Ma panique était telle que je faillis manquer le changement qui survint. Ce fut comme le cliquetis délicat d'une porte qui s'ouvre doucement, discrètement. Ma peau se mit à tirer, comme si elle devenait trop étroite pour moi. C'était une sensation familière. Celle qui me disait que j'étais plein d'énergie et que je ne pouvais plus en canaliser sans dégâts.

Je me souvins de Cassiel, de sa faculté à apparaître sans effort là où il voulait aller. C'était ma seule option. Réussir à apparaître directement dans la cabane. Il se pouvait qu'il y ait des démons à l'intérieur mais je m'en moquais. Tout ce qui comptait, c'était de mettre Meriel à l'abri et cette cabine était notre seule option jusqu'à ce qu'Horizon revienne nous chercher.

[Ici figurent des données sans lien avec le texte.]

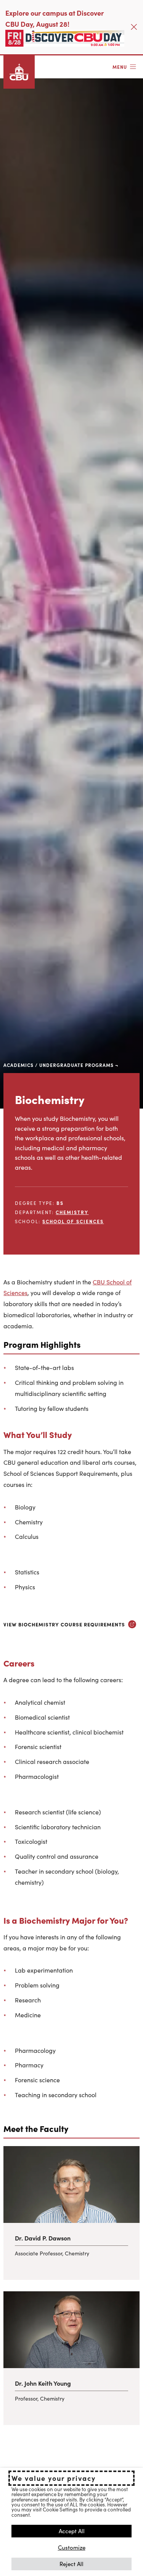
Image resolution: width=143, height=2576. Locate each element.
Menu (119, 66)
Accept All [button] (72, 2531)
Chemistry (72, 1212)
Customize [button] (71, 2547)
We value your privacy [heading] (53, 2478)
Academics (18, 1065)
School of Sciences (73, 1221)
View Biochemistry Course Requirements (64, 1624)
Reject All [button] (71, 2564)
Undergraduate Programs (76, 1065)
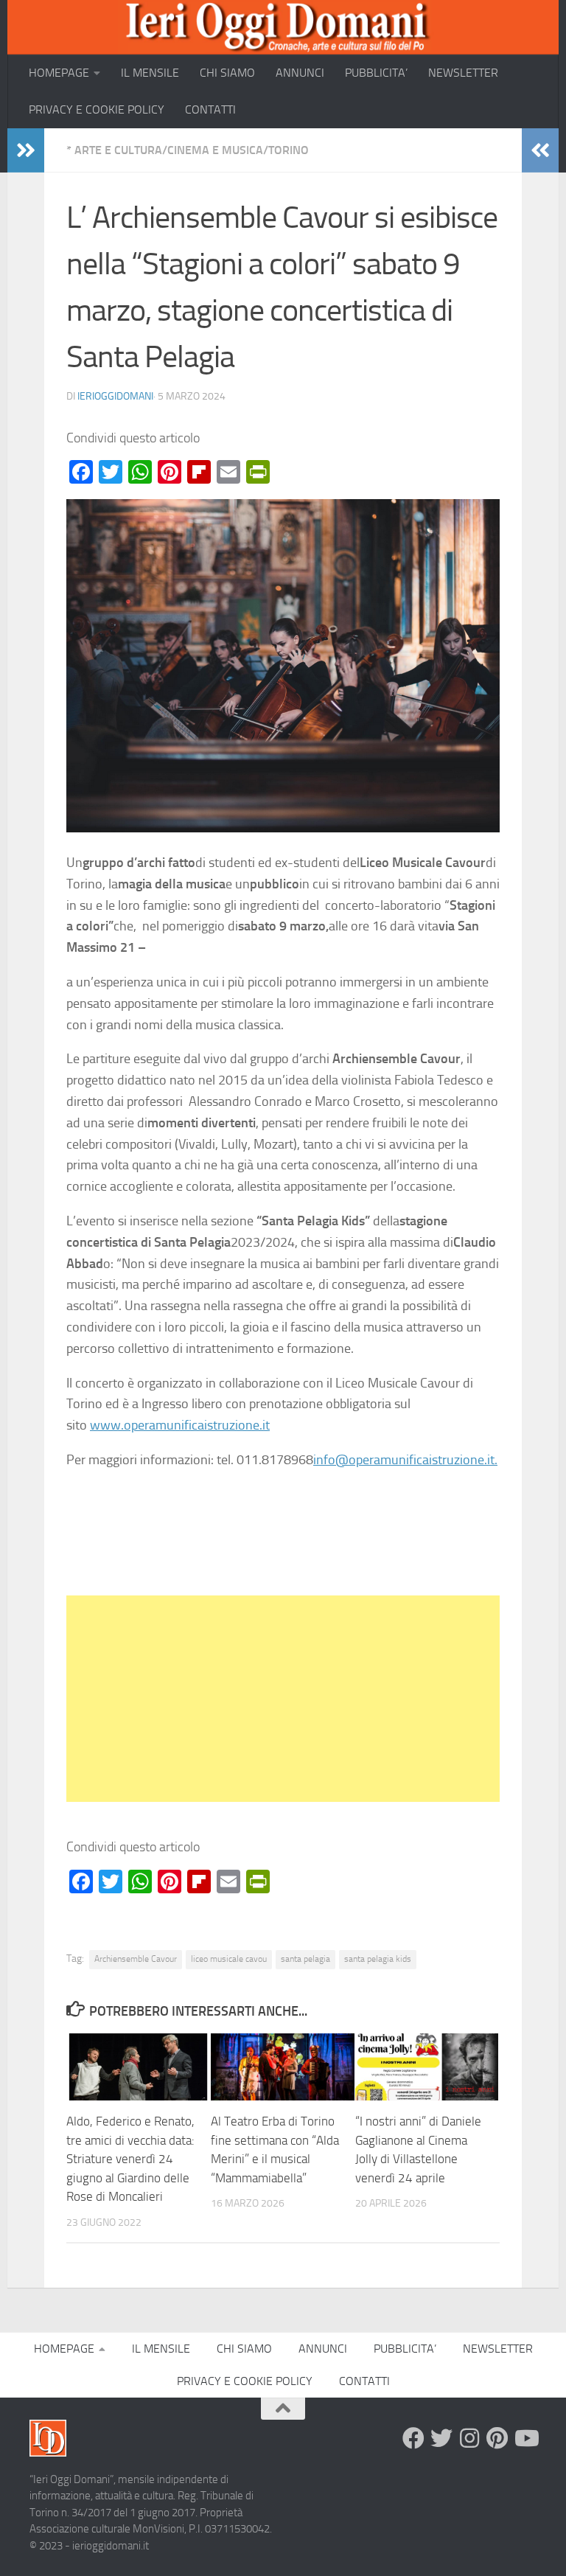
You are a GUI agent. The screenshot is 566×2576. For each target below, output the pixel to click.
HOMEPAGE (59, 73)
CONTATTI (210, 109)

Je me concentrai sur cette petite cabane que j'avais brièvement aperçu, mettant toute cette énergie dans la simple idée d'y apparaître avec Meriel.

Je clignai des yeux.

La neige avait disparu au profit de quatre murs de bois qui gémissaient sous les assauts du vent. Un feu était allumé dans une cheminée rudimentaire et faisait de son mieux pour chauffer la pièce. Un canapé mité lui faisait face. Dessus, deux pécheurs – deux démons déguisés en pécheurs, en vérité – nous regardaient avec des yeux comme des soucoupes. Évidemment. Comme si ça allait être aussi facile.

Je déposai Meriel près du feu et leur fit face. Je n'avais pas la moindre idée de ce que j'allais bien pouvoir faire pour me débarrasser d'eux. Je tentai de me remémorer la façon qu'avait utilisé Cassiel pour se débarrasser des démons. Je me souvenais de la lumière céleste, si puissante qu'elle m'avait roussi les plumes. Je n'avais aucune idée de comment l'appeler, par contre. Il allait falloir que je trouve autre chose.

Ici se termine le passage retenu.